** Begin The input **

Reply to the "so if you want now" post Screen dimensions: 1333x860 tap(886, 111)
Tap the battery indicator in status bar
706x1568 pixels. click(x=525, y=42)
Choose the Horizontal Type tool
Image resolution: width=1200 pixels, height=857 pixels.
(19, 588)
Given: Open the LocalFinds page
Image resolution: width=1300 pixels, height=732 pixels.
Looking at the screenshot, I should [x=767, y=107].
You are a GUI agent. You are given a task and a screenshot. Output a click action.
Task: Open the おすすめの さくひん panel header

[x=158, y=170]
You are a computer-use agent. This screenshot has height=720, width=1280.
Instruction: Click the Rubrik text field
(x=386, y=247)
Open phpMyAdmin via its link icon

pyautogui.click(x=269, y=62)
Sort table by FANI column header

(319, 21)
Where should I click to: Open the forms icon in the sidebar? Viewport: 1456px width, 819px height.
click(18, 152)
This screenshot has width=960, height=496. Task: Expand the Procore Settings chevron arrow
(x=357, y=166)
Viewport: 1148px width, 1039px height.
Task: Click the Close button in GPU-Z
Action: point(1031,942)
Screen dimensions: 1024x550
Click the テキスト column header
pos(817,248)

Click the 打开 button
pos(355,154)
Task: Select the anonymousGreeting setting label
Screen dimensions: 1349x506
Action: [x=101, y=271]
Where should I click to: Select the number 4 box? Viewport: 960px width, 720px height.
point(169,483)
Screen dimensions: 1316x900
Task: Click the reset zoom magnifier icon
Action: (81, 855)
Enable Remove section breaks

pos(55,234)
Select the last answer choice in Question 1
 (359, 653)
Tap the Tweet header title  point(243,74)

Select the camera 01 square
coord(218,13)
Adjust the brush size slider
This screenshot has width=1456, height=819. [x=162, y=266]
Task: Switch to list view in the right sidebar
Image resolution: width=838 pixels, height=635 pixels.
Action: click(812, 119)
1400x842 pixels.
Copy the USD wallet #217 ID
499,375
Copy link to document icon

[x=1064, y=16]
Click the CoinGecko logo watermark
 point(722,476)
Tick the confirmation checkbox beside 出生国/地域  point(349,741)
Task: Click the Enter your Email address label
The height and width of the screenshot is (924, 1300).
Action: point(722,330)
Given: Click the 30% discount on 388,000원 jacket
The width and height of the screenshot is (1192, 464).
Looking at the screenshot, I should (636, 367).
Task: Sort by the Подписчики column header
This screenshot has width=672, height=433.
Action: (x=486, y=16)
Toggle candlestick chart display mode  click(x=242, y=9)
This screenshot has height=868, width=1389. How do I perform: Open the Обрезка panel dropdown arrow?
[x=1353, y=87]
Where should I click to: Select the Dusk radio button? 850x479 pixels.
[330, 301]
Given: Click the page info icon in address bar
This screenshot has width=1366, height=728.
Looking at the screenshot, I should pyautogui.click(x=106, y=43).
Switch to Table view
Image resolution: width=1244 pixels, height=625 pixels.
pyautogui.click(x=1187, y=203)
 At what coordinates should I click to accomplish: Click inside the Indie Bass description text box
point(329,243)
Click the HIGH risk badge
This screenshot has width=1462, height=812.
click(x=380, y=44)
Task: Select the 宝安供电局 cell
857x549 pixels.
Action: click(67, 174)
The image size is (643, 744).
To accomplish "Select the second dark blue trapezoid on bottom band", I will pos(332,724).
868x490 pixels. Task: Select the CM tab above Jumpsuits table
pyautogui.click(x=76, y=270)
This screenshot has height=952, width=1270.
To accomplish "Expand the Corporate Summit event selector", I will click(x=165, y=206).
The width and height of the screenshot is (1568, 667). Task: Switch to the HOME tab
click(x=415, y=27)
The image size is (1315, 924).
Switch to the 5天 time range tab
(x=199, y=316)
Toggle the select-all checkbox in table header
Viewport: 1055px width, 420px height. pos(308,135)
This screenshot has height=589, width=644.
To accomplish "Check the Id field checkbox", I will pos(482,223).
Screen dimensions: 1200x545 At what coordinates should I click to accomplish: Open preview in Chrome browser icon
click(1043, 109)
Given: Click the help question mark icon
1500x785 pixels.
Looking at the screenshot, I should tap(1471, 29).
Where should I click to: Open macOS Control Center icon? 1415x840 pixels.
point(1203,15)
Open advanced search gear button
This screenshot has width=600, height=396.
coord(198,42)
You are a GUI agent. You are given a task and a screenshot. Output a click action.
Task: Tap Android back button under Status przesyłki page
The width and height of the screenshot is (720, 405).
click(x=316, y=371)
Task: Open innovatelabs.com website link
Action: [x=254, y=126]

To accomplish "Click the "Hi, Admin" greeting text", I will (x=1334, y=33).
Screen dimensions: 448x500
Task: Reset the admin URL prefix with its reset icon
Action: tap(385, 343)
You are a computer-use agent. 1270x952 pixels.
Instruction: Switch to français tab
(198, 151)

** End The input **

Description of the task → How many lines in the data above contain the string "computer"? Case counts. Reply with the number alone.

Exercise answer → 2